**FRAGMENTO CITADO**
▬▬▬▬▬▬

Hace poco celebramos la fiesta del Sagrado Corazón de Jesús. Estoy seguro de que cada uno de nosotros ha visto uno de esos retratos del Señor Jesús, de pie, pero mostrando su corazón, su Sagrado Corazón, que reconoceríamos fácilmente como el símbolo de su amor, de su gran amor por nosotros.
Esta imagen y este anuncio de que somos amados podría parecer bastante clara. Pero, como sabemos por la experiencia de muchos, este mensaje ofrecido es a menudo un mensaje no recibido. Muchísimas personas, si no la mayoría, tienen dudas sobre su propia capacidad de ser amadas, tienen vacilaciones sobre su valor interior. Se preguntan, en el fondo, si realmente son dignos y amados.
A esta duda tan común se dirigen tanto la devoción al Sagrado Corazón como las palabras de Jesús en el capítulo 10 de Mateo.
La devoción al Sagrado Corazón era originalmente una devoción a las Sagradas Llagas de Jesús, es decir, a la herida o corte en el costado de Jesús que le hizo el soldado romano y de la que brotó sangre y agua. La santa vinculada a esta devoción, Margarita María Alacoque, se imaginó a sí misma en la cruz con Jesús, apoyando todo su ser en su herida. Con el oído pegado a la herida, dio testimonio de que podía oír su corazón. Y era desde ese corazón desde donde podía sentir todo su amor… hacia ella y hacia todos nosotros.

▬▬▬▬▬▬

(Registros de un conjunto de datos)
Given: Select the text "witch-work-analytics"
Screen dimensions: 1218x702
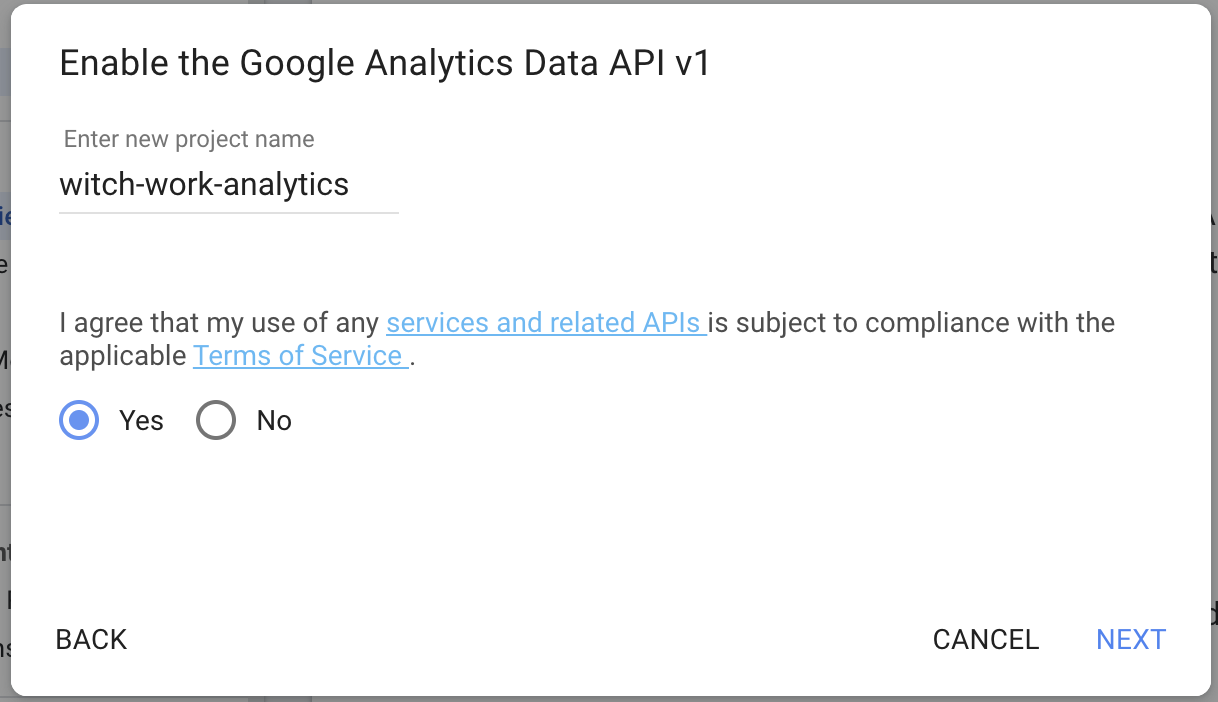Looking at the screenshot, I should pos(204,185).
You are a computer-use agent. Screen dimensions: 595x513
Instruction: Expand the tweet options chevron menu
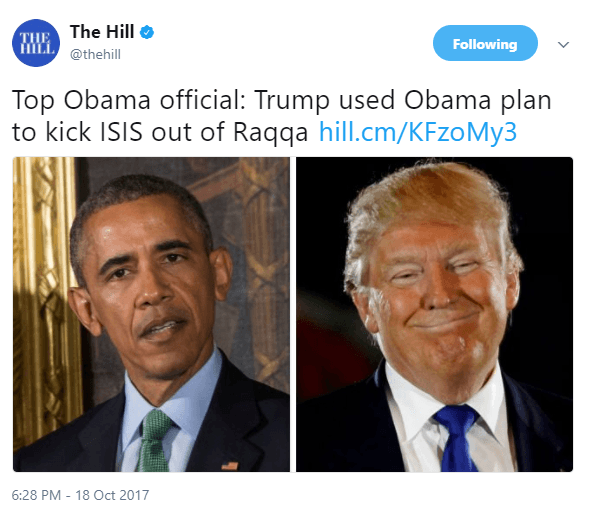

▬▬▬▬▬▬

**QUÉ HACER**
Sigue escribiendo el fragmento sobre el Sagrado Corazón de Jesús a partir de su última frase. Los registros no tienen nada que ver con esto.

**SOLUCIÓN**
Esa es la sorprendente imagen de la devoción: el amor brotando del corazón de Jesús. La imagen aumentaría nuestra capacidad de convencernos de que somos dignos de amor… y amados.
Este gráfico, apoyado en el amoroso corazón del Señor Jesús, tiene muchos paralelismos a lo largo de las Escrituras, imágenes que describen lo preciosos que somos a los ojos de Dios.
Uno de los más entrañables se encuentra en el capítulo 10 de San Mateo. Es donde Jesús, buscando una escena para transmitir el amor de su Padre por nosotros, levanta la vista y se fija en los pequeños gorriones que vuelan por el aire a su alrededor. Declara que ni uno solo de ellos cae al suelo sin que su Padre lo sepa, ninguno de ellos está nunca fuera de la mirada amorosa de su Padre Dios. Jesús añade que hasta los cabellos de nuestra cabeza están contados. Y termina con la seguridad de que valemos más que miles de estos preciosos pajarillos.
A primera vista, uno podría pensar que convencer a la gente de su amor, su valor y su bondad no es tan difícil. Pero, si observamos nuestra sociedad y nos caemos en la cuenta de la cantidad de dudas y de desprecio que hay en el aire, somos conscientes de la magnitud y la profundidad del reto. En su vida, en su muerte y en su resurrección, Jesús sigue insistiendo —y proclamando— que cada uno de nosotros es amado, es precioso a los ojos de Dios, es querido en el corazón de su Padre.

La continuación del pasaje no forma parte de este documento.